**Trecho do texto:**
☆ ☆ ☆

Espécie primitiva de mamífero carnívoro recém identificada era maior que o urso polar

Há cerca de 22 milhões de anos, o Simbakubwa era um feroz predador que possuía "muitas lâminas", afirmam paleontólogos.

Por Catherine Zuckerman
Publicado 1 de mai. de 2019, 11:17 BRT, Atualizado 5 de nov. de 2020, 03:22 BRT
Simbakubwa kutokaafrika, um carnívoro gigante conhecido em grande parte por sua mandíbula, partes do crânio e partes do esqueleto encontradas no Quênia, foi membro do extinto grupo conhecido como hienodontes.

O pequeno amontoado de misteriosos fósseis permaneceu intocado por décadas, guardado em segurança numa gaveta do Museu Nacional de Nairóbi, no Quênia. Mas, agora, a análise dos restos primitivos revela que pertenceram a um mamífero carnívoro gigante maior que o urso polar, uma espécie recém-descoberta e batizada de Simbakubwa kutokaafrika.

☆ ☆ ☆

**Dados de origem:**
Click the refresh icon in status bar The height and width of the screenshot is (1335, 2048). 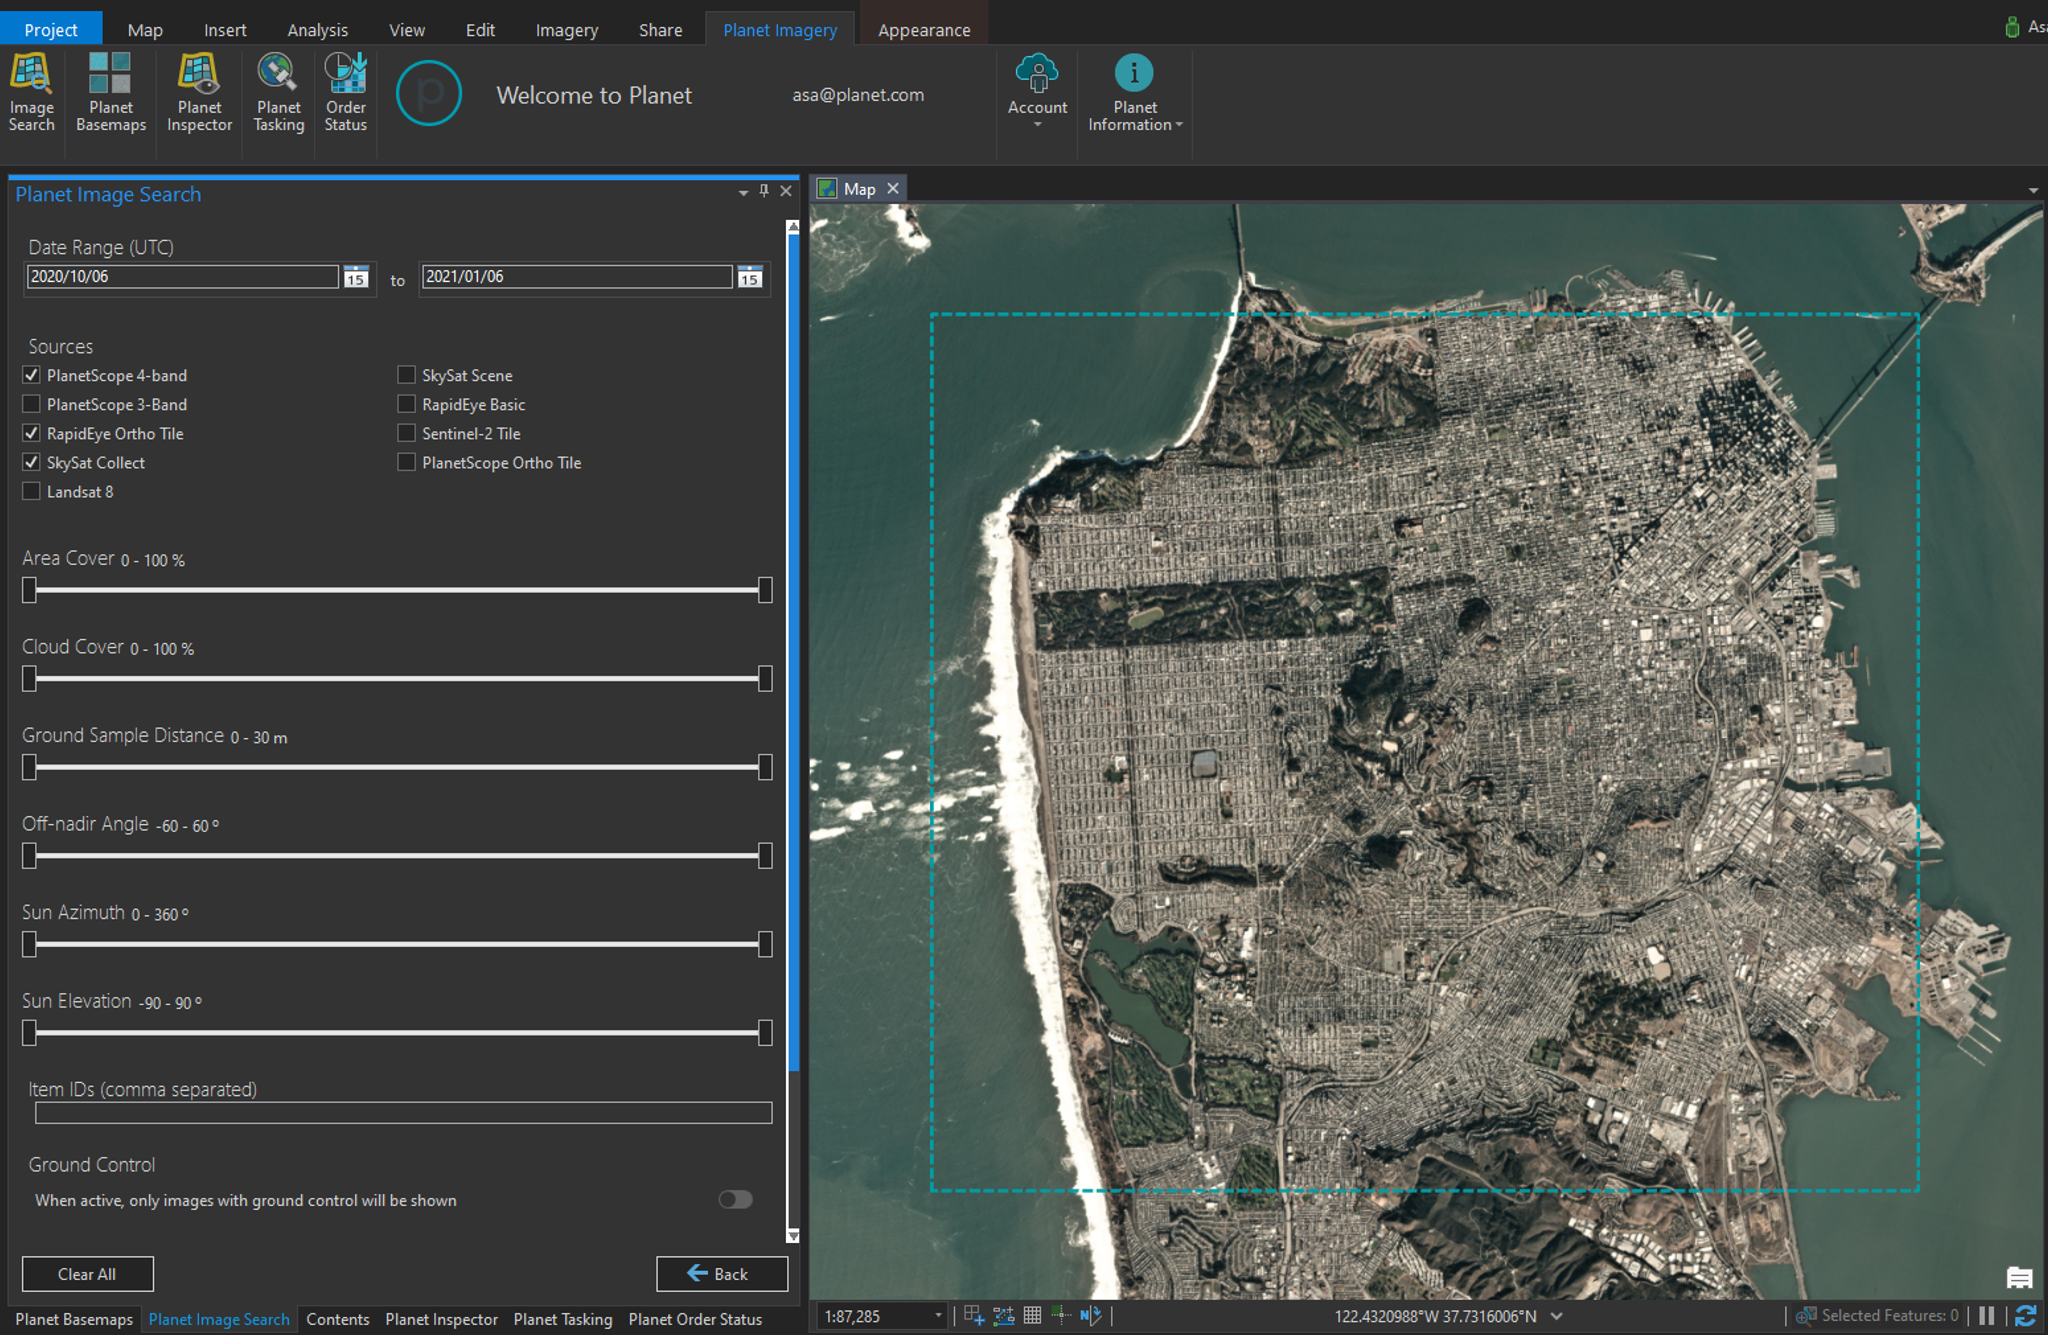pos(2025,1316)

☆ ☆ ☆

**Pedido escrito 1:** Reproduza o trecho da matéria sobre o Simbakubwa começando em "Por Catherine Zuckerman" e seguindo até "conhecido como hienodontes.".
**Pedido escrito 2:** Por favor, prossiga com a matéria sobre o Simbakubwa a partir do ponto em que ela para.

**Resposta 1:**
Por Catherine Zuckerman
Publicado 1 de mai. de 2019, 11:17 BRT, Atualizado 5 de nov. de 2020, 03:22 BRT
Simbakubwa kutokaafrika, um carnívoro gigante conhecido em grande parte por sua mandíbula, partes do crânio e partes do esqueleto encontradas no Quênia, foi membro do extinto grupo conhecido como hienodontes.

**Resposta 2:**
Relatado no Journal of Vertebrate Paleontology, o poderoso predador vagou pela Terra há mais ou menos 22 milhões de anos. Embora a palavra simbakubwa signifique "leão grande" no idioma suaíle, esse monstruoso animal não era, de fato, um felino grande. Na verdade, ele é o mais antigo membro conhecido de um grupo extinto de mamíferos chamados hienodontes, assim batizados em função da semelhança dental com as hienas, muito embora os grupos não tenham relação entre si.

A descoberta ajuda a ligar alguns dos pontos evolutivos desse grupo de gigantes carnívoros, próximos ao topo da cadeia alimentar dos mesmos ecossistemas africanos em que também evoluíam os primeiros grandes primatas e os macacos. O fóssil pode ainda ajudar os cientistas a entenderem melhor por que esses exímios predadores acabaram não sobrevivendo.

Crânio do leão moderno do Quênia (parte superior) colocado próximo à mandíbula esquerda do carnívoro Simbakubwa kutokaafrika, de 22 milhões de anos de idade.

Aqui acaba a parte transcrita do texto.